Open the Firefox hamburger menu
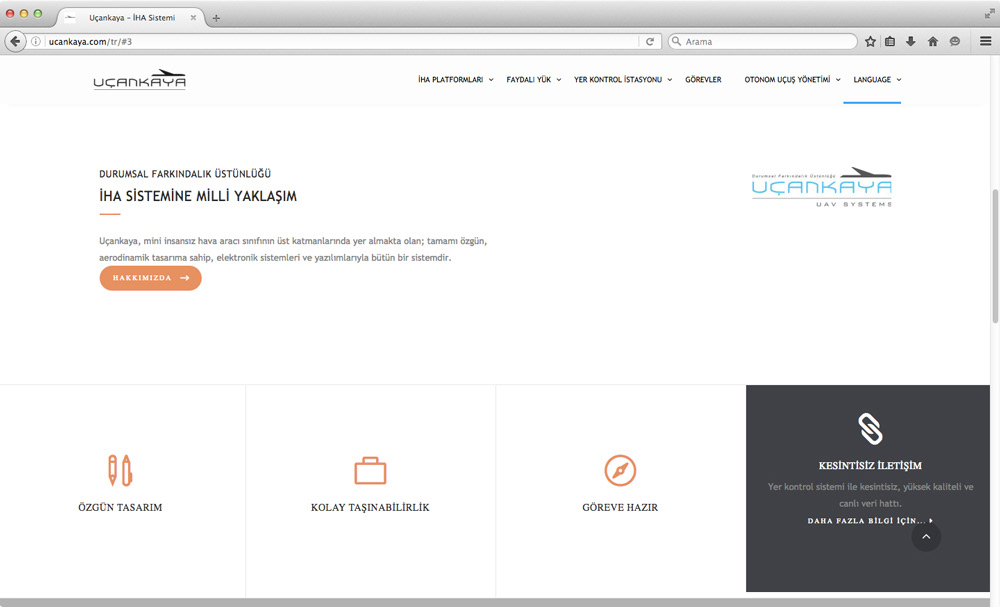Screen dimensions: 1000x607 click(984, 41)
##############################
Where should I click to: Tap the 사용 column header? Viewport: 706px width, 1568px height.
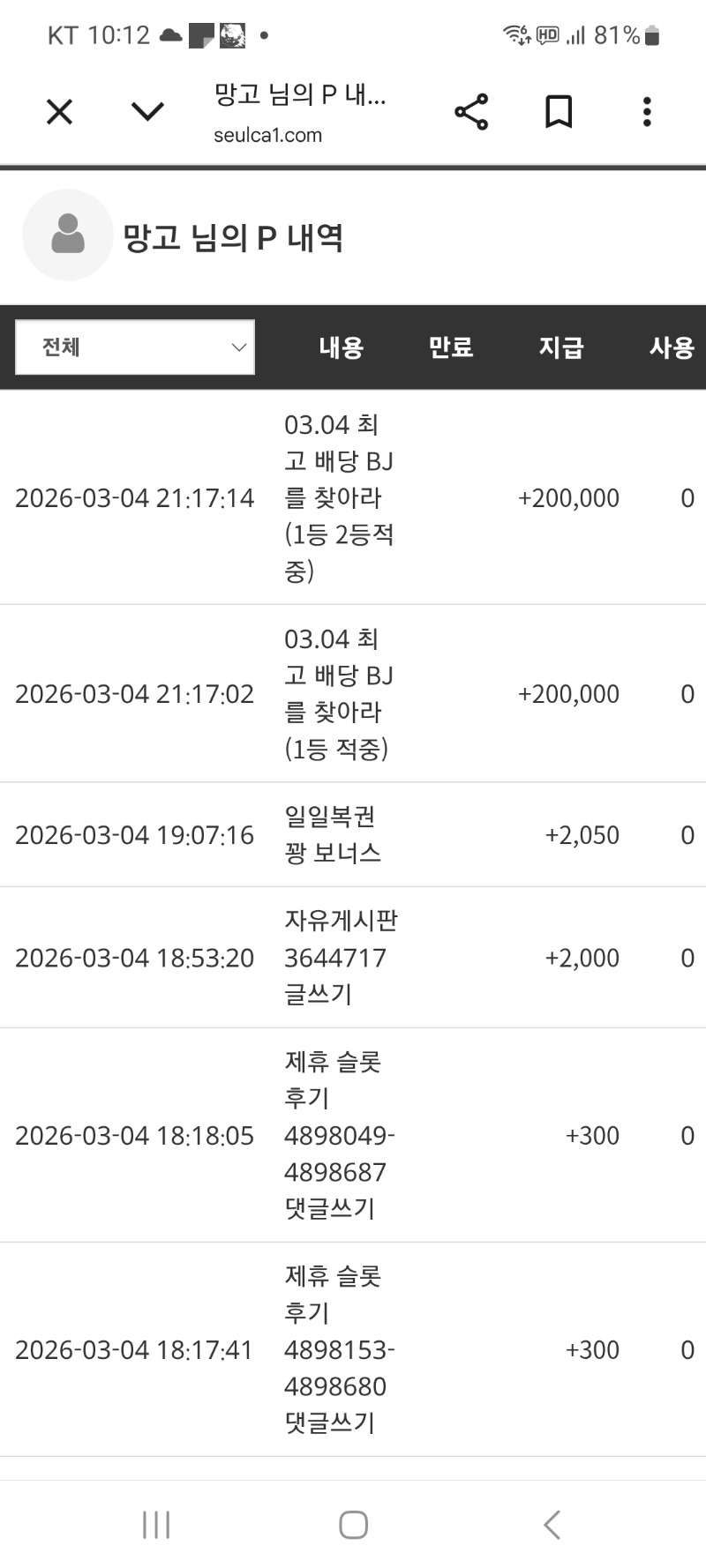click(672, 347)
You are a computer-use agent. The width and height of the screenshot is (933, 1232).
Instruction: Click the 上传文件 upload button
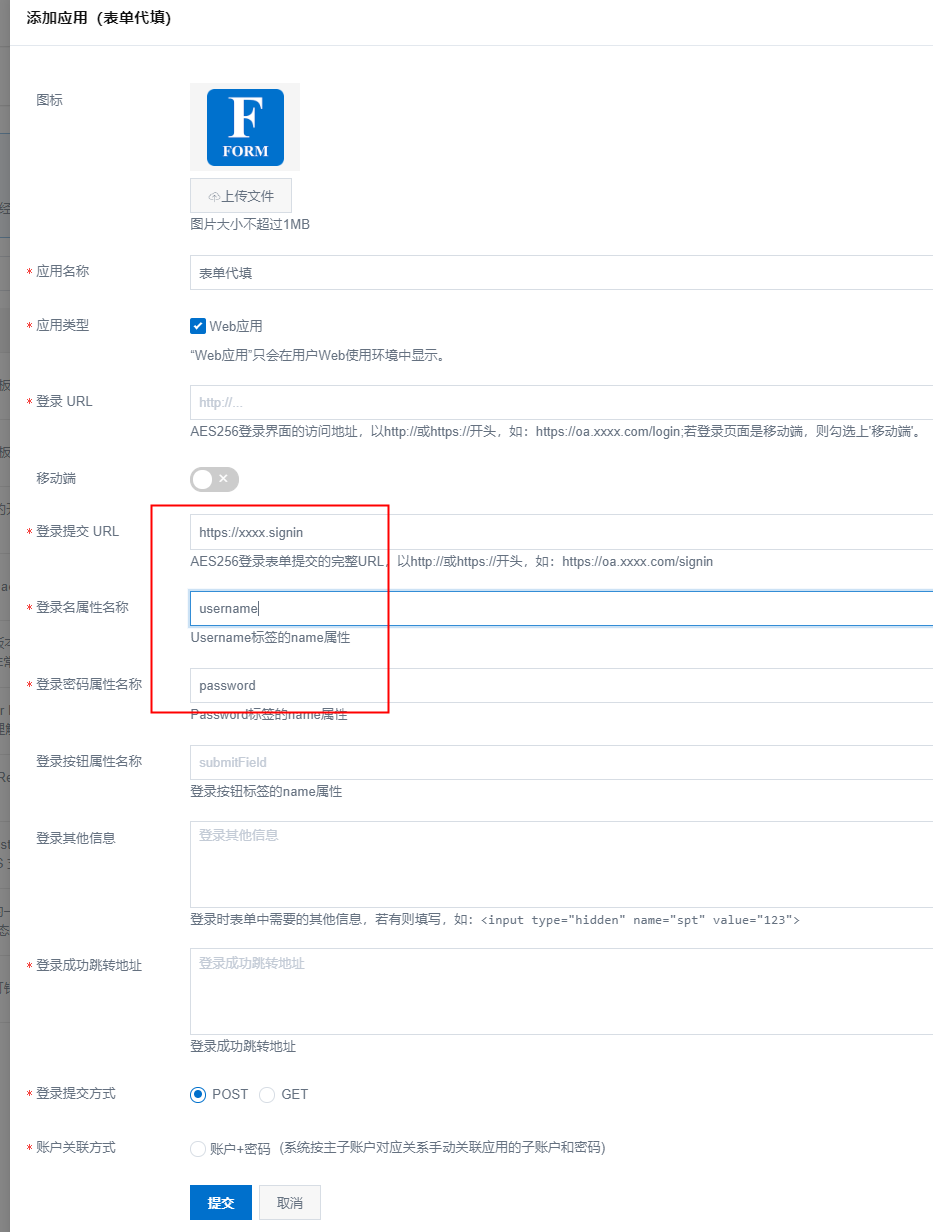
##############################
Print, exactly, each line above from the one with "Where should I" to the one with "Instruction: Click the 上传文件 upload button", end lines included. Leave pictures out of it.

• Solution to the exercise
Where should I click to: Tap the 사용 column header? Viewport: 706px width, 1568px height.
click(672, 347)
You are a computer-use agent. The width and height of the screenshot is (933, 1232).
Instruction: Click the 上传文件 upload button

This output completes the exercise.